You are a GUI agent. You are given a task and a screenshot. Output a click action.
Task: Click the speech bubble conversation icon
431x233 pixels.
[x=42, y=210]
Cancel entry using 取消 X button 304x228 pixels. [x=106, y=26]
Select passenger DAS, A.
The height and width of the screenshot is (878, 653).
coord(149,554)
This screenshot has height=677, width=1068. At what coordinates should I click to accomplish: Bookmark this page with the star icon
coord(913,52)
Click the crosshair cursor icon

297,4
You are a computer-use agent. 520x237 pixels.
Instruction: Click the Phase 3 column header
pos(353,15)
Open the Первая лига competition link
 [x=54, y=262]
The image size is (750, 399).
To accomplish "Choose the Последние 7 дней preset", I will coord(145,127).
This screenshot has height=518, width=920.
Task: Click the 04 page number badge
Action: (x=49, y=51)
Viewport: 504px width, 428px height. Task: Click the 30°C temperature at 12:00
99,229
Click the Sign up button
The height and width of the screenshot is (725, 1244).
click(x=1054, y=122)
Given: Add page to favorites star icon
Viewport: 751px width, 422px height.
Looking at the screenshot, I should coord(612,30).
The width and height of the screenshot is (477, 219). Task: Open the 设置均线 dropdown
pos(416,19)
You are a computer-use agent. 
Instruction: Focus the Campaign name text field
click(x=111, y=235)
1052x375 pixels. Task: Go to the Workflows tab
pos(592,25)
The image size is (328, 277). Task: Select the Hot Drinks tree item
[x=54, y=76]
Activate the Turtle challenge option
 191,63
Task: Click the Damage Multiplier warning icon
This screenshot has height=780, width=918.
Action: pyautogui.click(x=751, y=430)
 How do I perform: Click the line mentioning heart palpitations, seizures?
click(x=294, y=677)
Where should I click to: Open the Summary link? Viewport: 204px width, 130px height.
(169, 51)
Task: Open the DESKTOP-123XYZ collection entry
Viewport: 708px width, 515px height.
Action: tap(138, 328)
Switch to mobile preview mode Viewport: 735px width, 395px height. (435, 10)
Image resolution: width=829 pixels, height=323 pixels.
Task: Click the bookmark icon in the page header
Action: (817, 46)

• • • • • • •

_Exercise objective:_
From the data above, output exactly the lines between the one containing "Cancel entry using" and the one containing "The image size is (750, 399).", counting both of them.

_Result of the exercise:_
Cancel entry using 取消 X button 304x228 pixels. [x=106, y=26]
Select passenger DAS, A.
The height and width of the screenshot is (878, 653).
coord(149,554)
This screenshot has height=677, width=1068. At what coordinates should I click to accomplish: Bookmark this page with the star icon
coord(913,52)
Click the crosshair cursor icon

297,4
You are a computer-use agent. 520x237 pixels.
Instruction: Click the Phase 3 column header
pos(353,15)
Open the Первая лига competition link
 [x=54, y=262]
The image size is (750, 399).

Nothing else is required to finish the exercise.